The ferromagnetic metal powder has been employed as a ferromagnetic powder of a recording medium of a computer system. The ferromagnetic metal powder is high in coercive force (Hc) and residual flux density (Br) and moreover is stable in a wide temperature range. For these reasons, attention to the ferromagnetic metal powder has been also paid for the use in such magnetic recording media as a video-tape or an audio-tape. The ferromagnetic metal powder is known to afford recording of a higher density, as the powder is more minimized.
While the ferromagnetic metal powder has excellent characteristics, there is a drawback that the ferromagnetic metal powder is low in hardness. In more detail, a magnetic recording layer using the ferromagnetic metal powder shows poor running property, that is, the recording layer is easily scratched or the metal powder is easily dropped off from the layer in the course of running in contact with a magnetic head. These troubles cause the so-called drop-outs. Further, the dropped metal powder is apt to adhere to the surface of the magnetic head to cause clogging on the head. Furthermore, if a magnetic layer has a poor running property, the magnetic layer shows only short still life in the still mode in which a still video image is continuously reproduced.
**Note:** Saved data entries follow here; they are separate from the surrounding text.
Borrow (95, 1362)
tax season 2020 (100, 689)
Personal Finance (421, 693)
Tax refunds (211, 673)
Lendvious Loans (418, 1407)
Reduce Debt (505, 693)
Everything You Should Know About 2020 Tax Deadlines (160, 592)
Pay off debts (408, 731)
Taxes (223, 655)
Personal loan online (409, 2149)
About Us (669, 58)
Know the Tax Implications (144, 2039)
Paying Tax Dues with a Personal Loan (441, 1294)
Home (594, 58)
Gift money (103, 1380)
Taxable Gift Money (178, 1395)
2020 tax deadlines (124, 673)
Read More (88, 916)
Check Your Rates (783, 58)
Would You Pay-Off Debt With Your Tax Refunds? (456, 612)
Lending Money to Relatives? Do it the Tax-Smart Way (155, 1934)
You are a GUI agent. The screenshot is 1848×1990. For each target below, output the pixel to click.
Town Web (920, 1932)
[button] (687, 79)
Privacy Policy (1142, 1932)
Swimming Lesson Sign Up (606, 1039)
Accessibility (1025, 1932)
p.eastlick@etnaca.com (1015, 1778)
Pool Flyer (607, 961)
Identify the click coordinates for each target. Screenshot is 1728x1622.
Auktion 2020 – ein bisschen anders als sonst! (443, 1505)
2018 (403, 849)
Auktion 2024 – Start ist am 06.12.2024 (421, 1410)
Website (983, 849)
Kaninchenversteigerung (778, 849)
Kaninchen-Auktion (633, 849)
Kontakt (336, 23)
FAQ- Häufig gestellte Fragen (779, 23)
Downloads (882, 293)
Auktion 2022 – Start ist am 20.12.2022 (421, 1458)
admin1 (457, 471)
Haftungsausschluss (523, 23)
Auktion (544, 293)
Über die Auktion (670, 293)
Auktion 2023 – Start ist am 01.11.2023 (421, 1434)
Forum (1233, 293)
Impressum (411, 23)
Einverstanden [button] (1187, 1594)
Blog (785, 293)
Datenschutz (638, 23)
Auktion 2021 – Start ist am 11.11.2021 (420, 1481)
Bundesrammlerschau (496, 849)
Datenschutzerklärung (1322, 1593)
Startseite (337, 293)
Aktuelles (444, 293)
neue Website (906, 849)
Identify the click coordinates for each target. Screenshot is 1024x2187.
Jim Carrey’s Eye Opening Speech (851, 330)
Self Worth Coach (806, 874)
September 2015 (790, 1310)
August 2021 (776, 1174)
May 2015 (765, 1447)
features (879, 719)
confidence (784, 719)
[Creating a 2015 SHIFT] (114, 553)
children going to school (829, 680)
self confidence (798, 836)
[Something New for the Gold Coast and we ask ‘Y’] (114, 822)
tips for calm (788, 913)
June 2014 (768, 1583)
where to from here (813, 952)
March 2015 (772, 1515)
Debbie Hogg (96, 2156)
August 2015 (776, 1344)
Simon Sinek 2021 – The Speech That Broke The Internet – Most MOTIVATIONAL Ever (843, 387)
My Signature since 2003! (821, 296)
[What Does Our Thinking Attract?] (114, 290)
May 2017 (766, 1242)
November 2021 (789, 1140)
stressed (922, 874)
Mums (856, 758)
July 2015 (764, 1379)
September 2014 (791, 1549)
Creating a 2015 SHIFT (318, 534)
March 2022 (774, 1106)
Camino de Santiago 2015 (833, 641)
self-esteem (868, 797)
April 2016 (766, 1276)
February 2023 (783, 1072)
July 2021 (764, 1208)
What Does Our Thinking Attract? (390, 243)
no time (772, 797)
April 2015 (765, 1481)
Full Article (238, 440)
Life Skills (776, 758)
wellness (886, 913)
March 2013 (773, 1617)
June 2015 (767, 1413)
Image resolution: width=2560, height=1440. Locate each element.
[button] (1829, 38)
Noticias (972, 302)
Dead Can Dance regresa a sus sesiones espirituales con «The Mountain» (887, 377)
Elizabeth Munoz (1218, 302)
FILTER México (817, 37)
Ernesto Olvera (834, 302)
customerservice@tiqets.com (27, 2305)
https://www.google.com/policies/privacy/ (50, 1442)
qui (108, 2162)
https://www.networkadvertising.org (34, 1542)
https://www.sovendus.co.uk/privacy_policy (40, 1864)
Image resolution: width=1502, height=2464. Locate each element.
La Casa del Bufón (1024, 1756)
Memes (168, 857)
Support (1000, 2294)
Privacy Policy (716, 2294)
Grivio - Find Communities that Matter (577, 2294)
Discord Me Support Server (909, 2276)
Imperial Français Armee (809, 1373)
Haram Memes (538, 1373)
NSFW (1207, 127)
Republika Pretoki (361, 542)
It is known that the running property of a magnetic recording layer is improved by incorporating an abrasive (i.e., hard particles) such as corundum, silicon carbide or chromium oxide in the recording layer. However, generally the effect of incorporation of an abrasive is shown only where the abrasive is incorporated in a large amount. However, a magnetic recording layer containing a large amount of an abrasive likely causes extreme abrasion of a magnetic head employed in contact with the recording layer. Further, a large amount of an abrasive is unfavorable to the electromagnetic conversion characteristics of the recording medium. Furthermore, the incorporated abrasive is apt to be easily dropped off to adhere to the surface of the magnetic head.
For the above-described reasons, the conventional measure for improving the running property of the magnetic recording layer is not thought to be satisfactory, in view of the resulting characteristics of the magnetic recording medium as well as unfavorable effect given to a magnetic head.